- _Esercizi da svolgere_
1) Ricopia senza modifiche il tratto dell'intervista a Gabriele Salvatores che va da "Agli Oscar il" fino a "di quella sera?".
2) Inserisci in un elenco JSON di stringhe, una per riga e senza le righe vuote, soltanto il tratto delle voci che va dall'inizio delle voci fino alla riga contenente "tap(707, 53)", estremi compresi.

═══ Brano scelto

Il regista e l’Oscar per «Mediterraneo»: «L’ho conservato a lungo in bagno, ora lo uso come reggi-libri. Ancora adesso non capisco come sia possibile che abbia vinto io». E su Abatantuono: «Più di un amico, è un parente. Ha un talento enorme che non coltiva»

«Quando Sylvester Stallone ha annunciato il film vincitore ha detto “Italy” ma io ho capito “Ilary”. Ho subito pensato che nella cinquina ci fosse un sesto film di cui non avevo mai sentito parlare». Gabriele Salvatores ha cresciuto con il suo cinema fatto di amicizia e ironia, di viaggi e illusioni, di fuga e malinconia, di sogni e inganni, una generazione che si è riconosciuta nel suo immaginario; l’incontro di tante solitudini che si sono ritrovate unite in una speranza collettiva, perché in fondo non siamo così diversi, ognuno con le sue fragilità e le sue aspettative. L’Oscar per Mediterraneo come punto più alto, quella statuetta che ti fa svoltare nella percezione «non di te stesso, ma degli altri».

Agli Oscar il suo è forse stato il discorso più breve dei discorsi brevi: 27 secondi.


«C’erano due problemi. Il primo è che non so l’inglese; il secondo che non pensavo di vincere. Il favorito era Lanterne Rosse di Zhang Yimou, e anche io ero convinto che lo avrebbero premiato. È un film bellissimo, ancora adesso non capisco come sia possibile che abbia vinto io».

Cosa ricorda di quella sera?

«Diversi momenti, come la faccia di Warren Beatty in prima fila che mi fissava e l’incontro con Zhang Yimou in bagno. Io sono con l’Oscar in mano perché te lo consegnano senza nemmeno una scatola, lui sta sommessamente piangendo; ne è nato un dialogo dove io quasi mi scusavo e lui non capiva; poi lui ha guardato l’Oscar e mi ha detto qualcosa che per fortuna non ho capito».

══════
═══ Dati dell'esercizio

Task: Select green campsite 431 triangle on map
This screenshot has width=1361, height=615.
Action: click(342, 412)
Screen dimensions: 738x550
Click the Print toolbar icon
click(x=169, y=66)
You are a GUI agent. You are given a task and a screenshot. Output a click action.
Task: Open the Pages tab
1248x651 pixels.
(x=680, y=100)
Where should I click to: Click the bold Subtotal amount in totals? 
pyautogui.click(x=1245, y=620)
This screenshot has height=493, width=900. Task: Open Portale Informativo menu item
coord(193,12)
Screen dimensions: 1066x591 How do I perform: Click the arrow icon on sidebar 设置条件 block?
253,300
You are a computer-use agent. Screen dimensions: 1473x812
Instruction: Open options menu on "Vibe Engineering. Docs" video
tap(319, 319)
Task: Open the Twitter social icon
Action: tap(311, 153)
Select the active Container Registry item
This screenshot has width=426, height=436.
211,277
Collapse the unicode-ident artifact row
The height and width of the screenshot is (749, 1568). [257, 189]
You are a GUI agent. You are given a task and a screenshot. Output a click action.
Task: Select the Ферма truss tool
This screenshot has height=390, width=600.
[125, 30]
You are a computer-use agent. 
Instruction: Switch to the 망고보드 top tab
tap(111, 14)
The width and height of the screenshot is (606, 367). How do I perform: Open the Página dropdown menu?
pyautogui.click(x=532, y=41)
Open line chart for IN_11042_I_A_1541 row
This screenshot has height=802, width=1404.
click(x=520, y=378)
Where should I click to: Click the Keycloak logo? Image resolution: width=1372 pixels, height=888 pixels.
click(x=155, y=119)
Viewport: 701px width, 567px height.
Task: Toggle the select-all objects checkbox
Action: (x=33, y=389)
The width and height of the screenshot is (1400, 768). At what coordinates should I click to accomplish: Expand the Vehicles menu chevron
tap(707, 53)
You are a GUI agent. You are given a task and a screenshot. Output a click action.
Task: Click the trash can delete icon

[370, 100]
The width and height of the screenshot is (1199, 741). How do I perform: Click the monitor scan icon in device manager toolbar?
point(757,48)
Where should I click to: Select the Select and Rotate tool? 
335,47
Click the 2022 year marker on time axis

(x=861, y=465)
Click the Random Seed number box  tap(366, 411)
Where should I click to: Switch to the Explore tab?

══════

- _Risultati in ordine_
1)
Agli Oscar il suo è forse stato il discorso più breve dei discorsi brevi: 27 secondi.


«C’erano due problemi. Il primo è che non so l’inglese; il secondo che non pensavo di vincere. Il favorito era Lanterne Rosse di Zhang Yimou, e anche io ero convinto che lo avrebbero premiato. È un film bellissimo, ancora adesso non capisco come sia possibile che abbia vinto io».

Cosa ricorda di quella sera?

2)
[
  "Task: Select green campsite 431 triangle on map",
  "This screenshot has width=1361, height=615.",
  "Action: click(342, 412)",
  "Screen dimensions: 738x550",
  "Click the Print toolbar icon",
  "click(x=169, y=66)",
  "You are a GUI agent. You are given a task and a screenshot. Output a click action.",
  "Task: Open the Pages tab",
  "1248x651 pixels.",
  "(x=680, y=100)",
  "Where should I click to: Click the bold Subtotal amount in totals? ",
  "pyautogui.click(x=1245, y=620)",
  "This screenshot has height=493, width=900. Task: Open Portale Informativo menu item",
  "coord(193,12)",
  "Screen dimensions: 1066x591 How do I perform: Click the arrow icon on sidebar 设置条件 block?",
  "253,300",
  "You are a computer-use agent. Screen dimensions: 1473x812",
  "Instruction: Open options menu on \"Vibe Engineering. Docs\" video",
  "tap(319, 319)",
  "Task: Open the Twitter social icon",
  "Action: tap(311, 153)",
  "Select the active Container Registry item",
  "This screenshot has width=426, height=436.",
  "211,277",
  "Collapse the unicode-ident artifact row",
  "The height and width of the screenshot is (749, 1568). [257, 189]",
  "You are a GUI agent. You are given a task and a screenshot. Output a click action.",
  "Task: Select the Ферма truss tool",
  "This screenshot has height=390, width=600.",
  "[125, 30]",
  "You are a computer-use agent. ",
  "Instruction: Switch to the 망고보드 top tab",
  "tap(111, 14)",
  "The width and height of the screenshot is (606, 367). How do I perform: Open the Página dropdown menu?",
  "pyautogui.click(x=532, y=41)",
  "Open line chart for IN_11042_I_A_1541 row",
  "This screenshot has height=802, width=1404.",
  "click(x=520, y=378)",
  "Where should I click to: Click the Keycloak logo? Image resolution: width=1372 pixels, height=888 pixels.",
  "click(x=155, y=119)",
  "Viewport: 701px width, 567px height.",
  "Task: Toggle the select-all objects checkbox",
  "Action: (x=33, y=389)",
  "The width and height of the screenshot is (1400, 768). At what coordinates should I click to accomplish: Expand the Vehicles menu chevron",
  "tap(707, 53)"
]